Extracted data entries
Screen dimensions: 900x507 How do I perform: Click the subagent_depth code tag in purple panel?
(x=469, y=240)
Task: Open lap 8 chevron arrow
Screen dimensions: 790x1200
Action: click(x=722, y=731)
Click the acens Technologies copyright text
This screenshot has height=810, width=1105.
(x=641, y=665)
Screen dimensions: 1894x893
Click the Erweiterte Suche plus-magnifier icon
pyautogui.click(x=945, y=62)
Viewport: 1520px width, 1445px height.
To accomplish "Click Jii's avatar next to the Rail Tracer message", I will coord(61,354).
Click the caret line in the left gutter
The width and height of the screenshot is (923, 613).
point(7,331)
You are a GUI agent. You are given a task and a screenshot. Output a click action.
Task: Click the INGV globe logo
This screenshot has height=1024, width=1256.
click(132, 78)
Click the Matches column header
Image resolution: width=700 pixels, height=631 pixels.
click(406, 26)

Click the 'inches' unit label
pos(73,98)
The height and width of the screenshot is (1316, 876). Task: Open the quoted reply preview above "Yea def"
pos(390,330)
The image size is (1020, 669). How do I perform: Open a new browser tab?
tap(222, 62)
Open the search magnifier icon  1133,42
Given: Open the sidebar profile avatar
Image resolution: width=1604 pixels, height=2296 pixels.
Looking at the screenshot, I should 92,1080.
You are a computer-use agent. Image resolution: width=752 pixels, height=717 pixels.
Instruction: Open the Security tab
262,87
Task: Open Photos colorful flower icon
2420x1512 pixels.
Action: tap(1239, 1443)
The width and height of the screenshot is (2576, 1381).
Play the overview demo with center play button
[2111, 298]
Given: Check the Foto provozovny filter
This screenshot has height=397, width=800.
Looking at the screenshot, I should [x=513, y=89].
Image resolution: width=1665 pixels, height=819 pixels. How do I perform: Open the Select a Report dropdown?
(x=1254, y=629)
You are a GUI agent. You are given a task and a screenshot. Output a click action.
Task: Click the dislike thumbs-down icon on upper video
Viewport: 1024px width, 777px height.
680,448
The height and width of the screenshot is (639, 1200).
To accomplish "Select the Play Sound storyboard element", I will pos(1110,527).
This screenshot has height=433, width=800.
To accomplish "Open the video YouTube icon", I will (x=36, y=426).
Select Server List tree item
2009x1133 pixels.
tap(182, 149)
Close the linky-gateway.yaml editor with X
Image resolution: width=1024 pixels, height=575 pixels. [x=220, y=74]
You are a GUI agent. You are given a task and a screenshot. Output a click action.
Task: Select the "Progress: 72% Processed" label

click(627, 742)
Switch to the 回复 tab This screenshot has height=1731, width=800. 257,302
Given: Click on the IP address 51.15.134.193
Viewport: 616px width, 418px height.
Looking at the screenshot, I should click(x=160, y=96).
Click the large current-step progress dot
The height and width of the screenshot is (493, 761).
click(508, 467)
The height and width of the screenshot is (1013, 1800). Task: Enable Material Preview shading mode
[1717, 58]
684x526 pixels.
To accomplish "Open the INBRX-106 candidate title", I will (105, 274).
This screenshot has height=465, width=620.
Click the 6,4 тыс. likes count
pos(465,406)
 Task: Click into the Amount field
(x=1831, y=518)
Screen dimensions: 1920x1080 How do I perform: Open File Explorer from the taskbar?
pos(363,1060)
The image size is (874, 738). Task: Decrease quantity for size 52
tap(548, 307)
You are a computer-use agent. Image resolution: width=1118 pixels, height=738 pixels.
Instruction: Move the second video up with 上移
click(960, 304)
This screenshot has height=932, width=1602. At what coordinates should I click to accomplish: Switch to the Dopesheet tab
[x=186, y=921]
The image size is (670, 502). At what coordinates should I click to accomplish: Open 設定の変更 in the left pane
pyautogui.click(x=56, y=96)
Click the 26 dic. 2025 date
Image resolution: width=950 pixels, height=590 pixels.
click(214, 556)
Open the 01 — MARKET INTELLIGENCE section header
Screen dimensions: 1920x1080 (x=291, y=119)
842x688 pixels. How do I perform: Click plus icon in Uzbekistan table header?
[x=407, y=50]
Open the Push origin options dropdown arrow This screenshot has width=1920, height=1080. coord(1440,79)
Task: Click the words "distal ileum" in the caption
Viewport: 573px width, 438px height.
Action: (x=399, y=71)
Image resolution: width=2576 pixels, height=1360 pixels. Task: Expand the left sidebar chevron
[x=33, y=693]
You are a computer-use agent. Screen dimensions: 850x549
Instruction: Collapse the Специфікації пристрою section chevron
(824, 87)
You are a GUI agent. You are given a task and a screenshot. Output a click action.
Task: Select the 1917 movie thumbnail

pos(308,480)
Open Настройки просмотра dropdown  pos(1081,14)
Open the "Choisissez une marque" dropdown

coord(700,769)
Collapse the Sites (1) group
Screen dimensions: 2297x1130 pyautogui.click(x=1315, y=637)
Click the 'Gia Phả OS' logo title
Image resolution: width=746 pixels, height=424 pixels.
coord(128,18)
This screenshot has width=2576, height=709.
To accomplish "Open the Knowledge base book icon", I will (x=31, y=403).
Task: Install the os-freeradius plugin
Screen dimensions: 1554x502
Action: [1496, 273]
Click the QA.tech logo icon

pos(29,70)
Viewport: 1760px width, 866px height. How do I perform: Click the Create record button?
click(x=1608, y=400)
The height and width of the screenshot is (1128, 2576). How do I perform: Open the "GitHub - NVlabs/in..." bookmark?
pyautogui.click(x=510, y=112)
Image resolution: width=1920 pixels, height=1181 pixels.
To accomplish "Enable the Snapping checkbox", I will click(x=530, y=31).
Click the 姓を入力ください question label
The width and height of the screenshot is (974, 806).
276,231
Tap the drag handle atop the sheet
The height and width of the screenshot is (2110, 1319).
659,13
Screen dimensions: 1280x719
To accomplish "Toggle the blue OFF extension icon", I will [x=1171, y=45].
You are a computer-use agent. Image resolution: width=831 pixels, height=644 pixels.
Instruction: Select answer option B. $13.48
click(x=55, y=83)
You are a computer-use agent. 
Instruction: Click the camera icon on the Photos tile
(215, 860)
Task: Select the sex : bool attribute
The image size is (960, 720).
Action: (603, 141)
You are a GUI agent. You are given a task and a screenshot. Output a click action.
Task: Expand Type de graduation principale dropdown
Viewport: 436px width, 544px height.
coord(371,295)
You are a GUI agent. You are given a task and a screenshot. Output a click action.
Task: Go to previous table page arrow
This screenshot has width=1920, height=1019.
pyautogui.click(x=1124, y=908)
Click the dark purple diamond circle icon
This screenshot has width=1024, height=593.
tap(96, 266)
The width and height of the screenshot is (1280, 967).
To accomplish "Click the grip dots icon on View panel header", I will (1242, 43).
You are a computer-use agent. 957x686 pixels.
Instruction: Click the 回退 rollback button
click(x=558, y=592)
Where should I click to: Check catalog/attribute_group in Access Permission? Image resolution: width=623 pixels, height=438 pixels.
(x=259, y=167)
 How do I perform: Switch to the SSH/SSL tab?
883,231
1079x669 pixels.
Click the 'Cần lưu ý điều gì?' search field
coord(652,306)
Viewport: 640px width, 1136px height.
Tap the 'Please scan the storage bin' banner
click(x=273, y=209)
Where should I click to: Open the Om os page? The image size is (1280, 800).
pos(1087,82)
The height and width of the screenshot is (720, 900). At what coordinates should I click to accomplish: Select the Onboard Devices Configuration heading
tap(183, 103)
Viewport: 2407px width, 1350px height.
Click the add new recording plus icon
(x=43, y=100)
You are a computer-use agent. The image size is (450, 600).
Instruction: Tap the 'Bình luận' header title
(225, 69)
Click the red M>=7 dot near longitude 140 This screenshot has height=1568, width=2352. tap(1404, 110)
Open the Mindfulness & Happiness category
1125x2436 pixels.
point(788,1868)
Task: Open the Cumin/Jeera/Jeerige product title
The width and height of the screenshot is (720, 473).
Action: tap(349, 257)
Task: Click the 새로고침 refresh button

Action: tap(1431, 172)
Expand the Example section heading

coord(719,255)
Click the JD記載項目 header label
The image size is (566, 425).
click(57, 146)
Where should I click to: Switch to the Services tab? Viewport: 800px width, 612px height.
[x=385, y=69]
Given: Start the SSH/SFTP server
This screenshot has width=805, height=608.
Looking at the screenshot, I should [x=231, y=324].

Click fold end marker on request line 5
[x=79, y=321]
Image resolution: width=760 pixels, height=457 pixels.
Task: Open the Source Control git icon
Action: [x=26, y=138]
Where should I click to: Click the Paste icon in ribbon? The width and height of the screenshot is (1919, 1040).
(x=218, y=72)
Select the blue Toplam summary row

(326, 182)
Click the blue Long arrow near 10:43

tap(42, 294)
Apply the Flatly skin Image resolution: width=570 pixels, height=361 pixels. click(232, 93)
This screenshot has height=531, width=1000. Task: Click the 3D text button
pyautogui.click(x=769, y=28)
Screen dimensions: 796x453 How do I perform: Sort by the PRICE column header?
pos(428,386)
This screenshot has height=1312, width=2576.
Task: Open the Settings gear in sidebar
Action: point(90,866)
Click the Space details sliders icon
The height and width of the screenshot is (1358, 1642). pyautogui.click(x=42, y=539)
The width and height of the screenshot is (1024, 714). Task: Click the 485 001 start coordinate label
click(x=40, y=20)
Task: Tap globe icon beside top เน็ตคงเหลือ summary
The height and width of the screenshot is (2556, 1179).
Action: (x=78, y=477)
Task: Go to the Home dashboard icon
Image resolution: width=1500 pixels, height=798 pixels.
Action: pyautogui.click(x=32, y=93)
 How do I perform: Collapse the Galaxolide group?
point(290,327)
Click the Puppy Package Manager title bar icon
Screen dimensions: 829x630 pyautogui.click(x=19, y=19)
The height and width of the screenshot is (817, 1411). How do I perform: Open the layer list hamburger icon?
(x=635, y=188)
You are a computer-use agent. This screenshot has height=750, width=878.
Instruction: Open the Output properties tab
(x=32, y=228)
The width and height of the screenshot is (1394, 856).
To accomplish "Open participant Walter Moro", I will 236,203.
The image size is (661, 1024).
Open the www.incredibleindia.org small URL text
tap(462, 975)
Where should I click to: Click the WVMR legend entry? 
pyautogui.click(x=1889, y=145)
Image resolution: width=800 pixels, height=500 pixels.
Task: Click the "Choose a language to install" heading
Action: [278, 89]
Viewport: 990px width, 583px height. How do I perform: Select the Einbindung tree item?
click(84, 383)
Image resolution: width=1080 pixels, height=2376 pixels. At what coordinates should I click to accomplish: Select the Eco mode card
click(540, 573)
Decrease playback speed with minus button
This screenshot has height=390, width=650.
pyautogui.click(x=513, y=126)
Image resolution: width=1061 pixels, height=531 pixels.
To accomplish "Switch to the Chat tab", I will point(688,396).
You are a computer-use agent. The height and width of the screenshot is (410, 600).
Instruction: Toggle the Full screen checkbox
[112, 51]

THE EXERCISE - Pick out and copy each line of the data above that contains the word "label". Matching is case-sensitive.

CORRECT OUTPUT -
Click the 'inches' unit label
Task: Select the "Progress: 72% Processed" label
Click the 姓を入力ください question label
Click the JD記載項目 header label
The width and height of the screenshot is (1024, 714). Task: Click the 485 001 start coordinate label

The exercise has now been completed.